Redclyffe, as has been intimated, had an unavowed — unavowed to himself — suspicion that the master of the house cherished no kindly purpose towards him; he had an indistinct feeling of danger from him; he would not have been surprised to know that he was concocting a plot against his life; and yet he did not think that Lord Braithwaite had the slightest hostility towards him. It might make the thing more horrible, perhaps; but it has been often seen in those who poison for the sake of interest, without feelings of personal malevolence, that they do it as kindly as the nature of the thing will permit; they, possibly, may even have a certain degree of affection for their victims, enough to induce them to make the last hours of life sweet and pleasant; to wind up the fever of life with a double supply of enjoyable throbs; to sweeten and delicately flavor the cup of death that they offer to the lips of him whose life is inconsistent with some stated necessity of their own. “Dear friend,” such a one might say to the friend whom he reluctantly condemned to death, “think not that there is any base malice, any desire of pain to thee, that actuates me in this thing. Heaven knows, I earnestly wish thy good. But I have well considered the matter, — more deeply than thou hast, — and have found that it is essential that one thing should be, and essential to that thing that thou, my friend, shouldst die. Is that a doom which even thou wouldst object to with such an end to be answered?

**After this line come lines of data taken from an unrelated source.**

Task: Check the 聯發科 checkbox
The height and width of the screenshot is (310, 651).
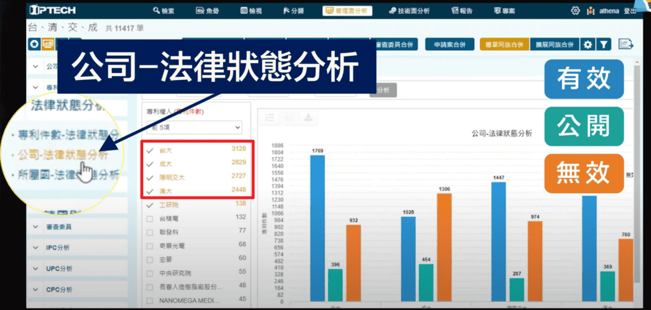Action: [150, 231]

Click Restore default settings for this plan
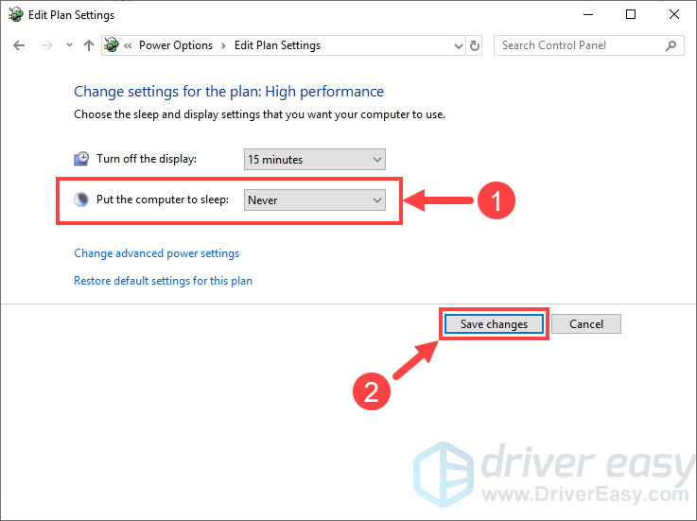pyautogui.click(x=163, y=281)
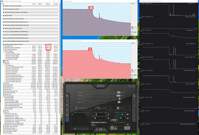199x135 pixels.
Task: Select profile slot 1 in Afterburner
Action: 134,100
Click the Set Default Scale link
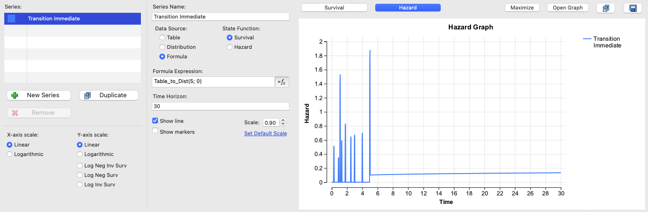Viewport: 648px width, 212px height. 265,133
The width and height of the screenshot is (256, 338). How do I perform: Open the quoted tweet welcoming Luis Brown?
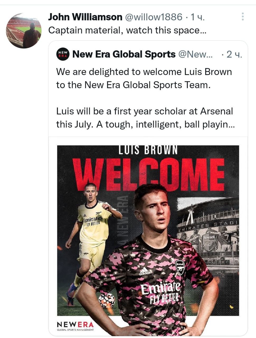tap(144, 98)
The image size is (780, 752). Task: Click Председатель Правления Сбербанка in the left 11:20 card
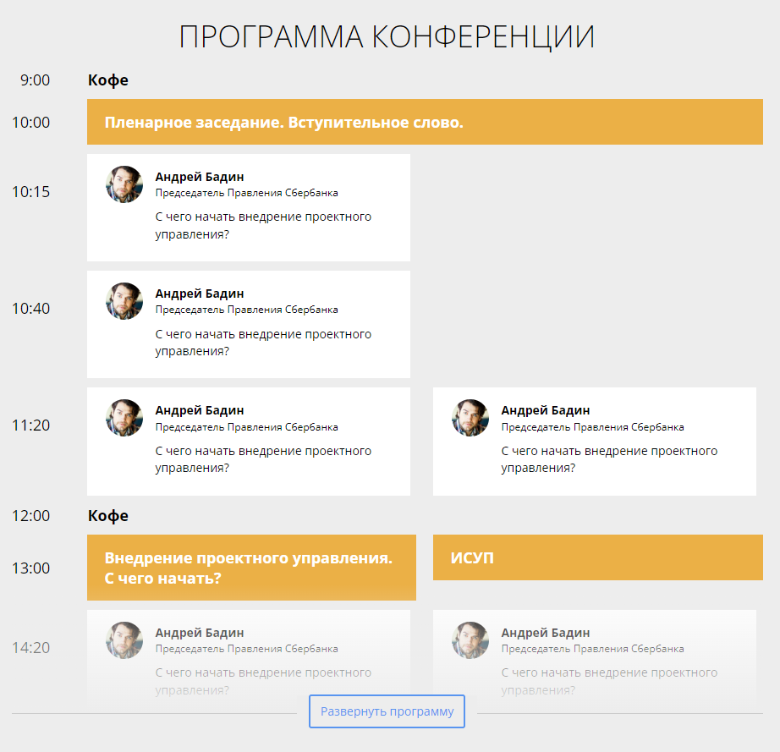pyautogui.click(x=247, y=427)

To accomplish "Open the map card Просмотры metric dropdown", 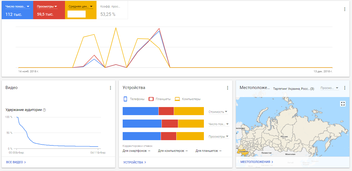I will click(x=330, y=88).
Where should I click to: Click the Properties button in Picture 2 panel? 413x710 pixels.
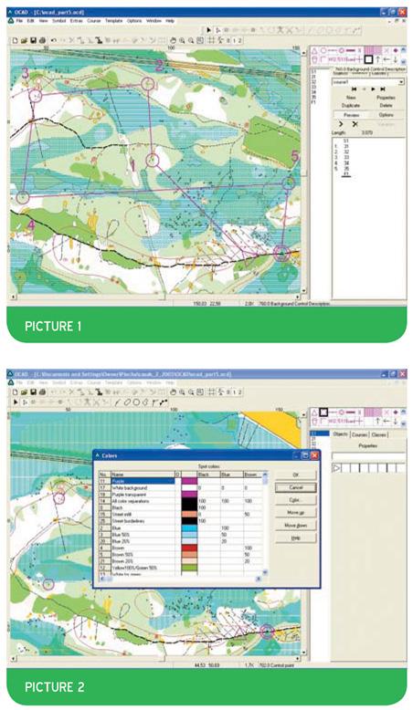tap(367, 446)
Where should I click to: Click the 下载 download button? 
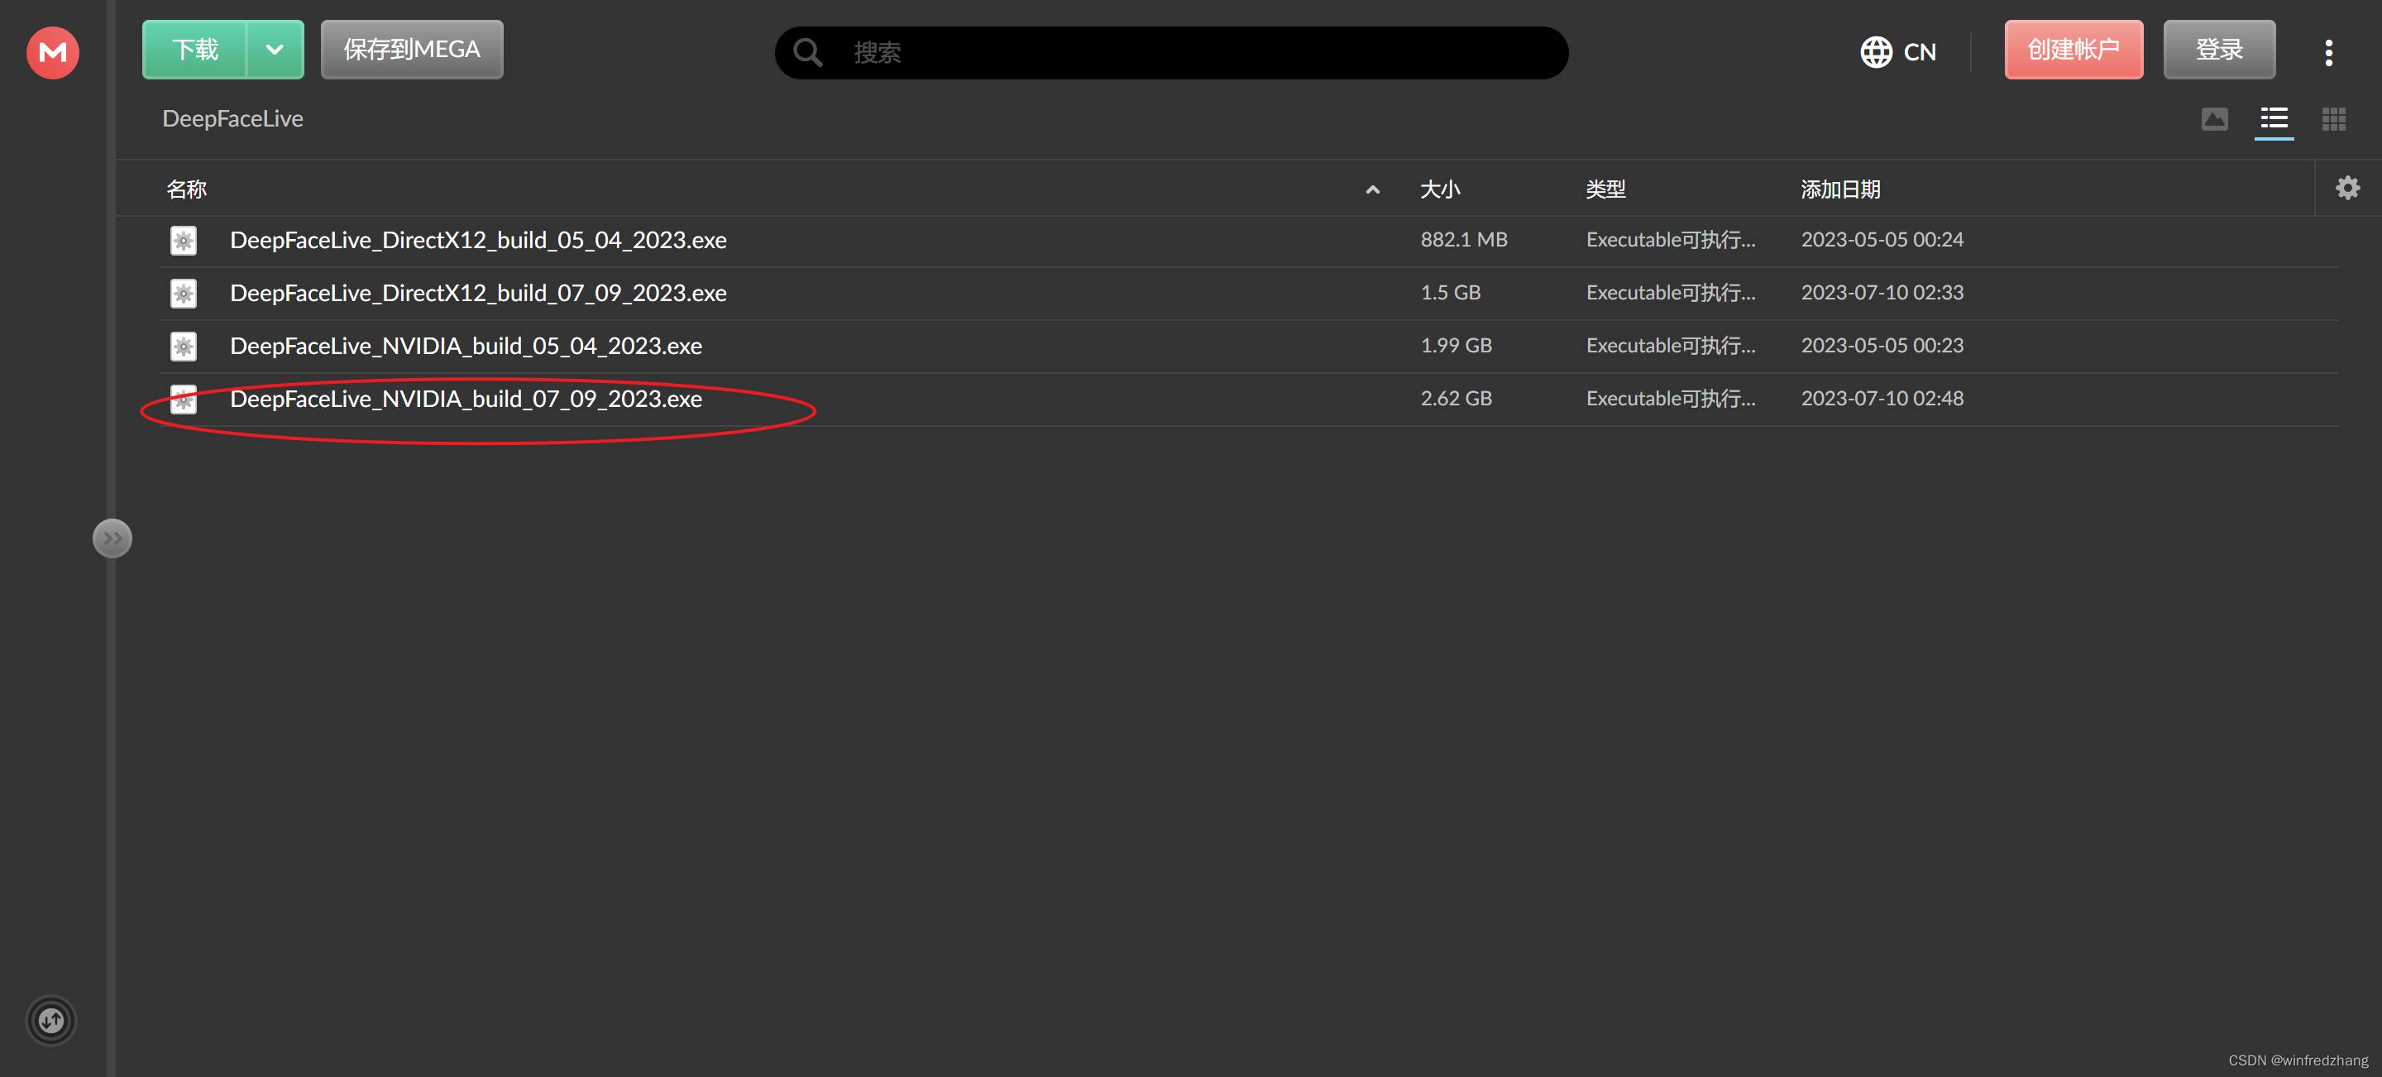(195, 50)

Thou art innocent; thou art not a man of evil life; the worst thing that can come of it, so far as thou art concerned, would be a quiet, endless repose in yonder churchyard, among dust of thy ancestry, with the English violets growing over thee there, and the green, sweet grass, which thou wilt not scorn to associate with thy dissolving elements, remembering that thy forefather owed a debt, for his own birth and growth, to this English soil, and paid it not, — consigned himself to that rough soil of another clime, under the forest leaves. Pay it, dear friend, without repining, and leave me to battle a little longer with this troublesome world, and in a few years to rejoin thee, and talk quietly over this matter which we are now arranging. How slight a favor, then, for one friend to do another, will seem this that I seek of thee.”